Investigating some memory issues on my lamdba, I discovered an odd usage coming from email.message_from_bytes

When opening an .eml that contains close to no text but a 30Mb attachment, the memory usage jumps to +238Mb !
9 times the size of the file!!

Here's what was my tests:

from email import message_from_bytes
import resource

print('Init ram: {}kb'.format(resource.getrusage(resource.RUSAGE_SELF).ru_maxrss))

data = None
with open('file.eml', 'rb') as f:
    data = f.read()

print('File loaded: {}kb'.format(resource.getrusage(resource.RUSAGE_SELF).ru_maxrss))
print('    (file size: {}kb)'.format(len(data) / 1024))

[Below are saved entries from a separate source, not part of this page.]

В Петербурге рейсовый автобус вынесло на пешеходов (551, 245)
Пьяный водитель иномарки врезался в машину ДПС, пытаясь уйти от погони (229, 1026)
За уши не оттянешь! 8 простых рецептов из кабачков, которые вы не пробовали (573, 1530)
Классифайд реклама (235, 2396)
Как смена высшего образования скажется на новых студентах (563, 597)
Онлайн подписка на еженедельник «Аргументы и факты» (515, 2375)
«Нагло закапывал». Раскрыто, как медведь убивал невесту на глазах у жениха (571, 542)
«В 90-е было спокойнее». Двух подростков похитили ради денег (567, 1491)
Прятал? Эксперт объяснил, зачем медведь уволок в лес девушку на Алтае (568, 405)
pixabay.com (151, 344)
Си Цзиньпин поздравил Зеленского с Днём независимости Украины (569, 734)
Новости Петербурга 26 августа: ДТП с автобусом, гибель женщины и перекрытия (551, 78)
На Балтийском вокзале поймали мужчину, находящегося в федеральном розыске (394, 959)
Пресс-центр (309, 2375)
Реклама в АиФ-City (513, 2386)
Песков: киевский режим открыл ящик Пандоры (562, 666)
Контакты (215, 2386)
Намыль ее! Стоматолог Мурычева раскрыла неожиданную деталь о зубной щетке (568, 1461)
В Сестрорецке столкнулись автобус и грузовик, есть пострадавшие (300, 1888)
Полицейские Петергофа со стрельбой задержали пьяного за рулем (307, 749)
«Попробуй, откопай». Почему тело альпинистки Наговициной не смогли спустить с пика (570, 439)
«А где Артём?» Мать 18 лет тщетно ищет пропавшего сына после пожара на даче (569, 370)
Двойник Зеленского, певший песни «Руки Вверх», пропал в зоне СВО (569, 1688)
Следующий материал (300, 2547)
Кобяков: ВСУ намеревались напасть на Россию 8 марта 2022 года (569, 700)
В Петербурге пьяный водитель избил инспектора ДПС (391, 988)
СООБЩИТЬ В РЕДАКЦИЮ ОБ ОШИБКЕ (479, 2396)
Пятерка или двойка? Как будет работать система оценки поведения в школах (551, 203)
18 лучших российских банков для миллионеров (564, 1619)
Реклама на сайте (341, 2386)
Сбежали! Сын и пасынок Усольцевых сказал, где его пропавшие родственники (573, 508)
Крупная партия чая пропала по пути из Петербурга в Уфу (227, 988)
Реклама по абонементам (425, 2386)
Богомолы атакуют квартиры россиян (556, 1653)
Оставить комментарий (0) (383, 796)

mail = message_from_bytes(data)

print('After message_from_bytes: {}kb'.format(resource.getrusage(resource.RUSAGE_SELF).ru_maxrss))

And the output:

Init ram: 7168kb
File loaded: 37120kb
    (file size: 29900kb)
After message_from_bytes: 279296kb

The EML in question contains an attachment (a CSV file) encoded in Base64. I suspect that BytesParser is converting that content to binary data, but I find it surprising that doing this takes 9 times the filesize.
Wouldn't it be faster and more efficient to convert that only when accessing, and having a way to not convert it at all (getting it raw, in base64) ?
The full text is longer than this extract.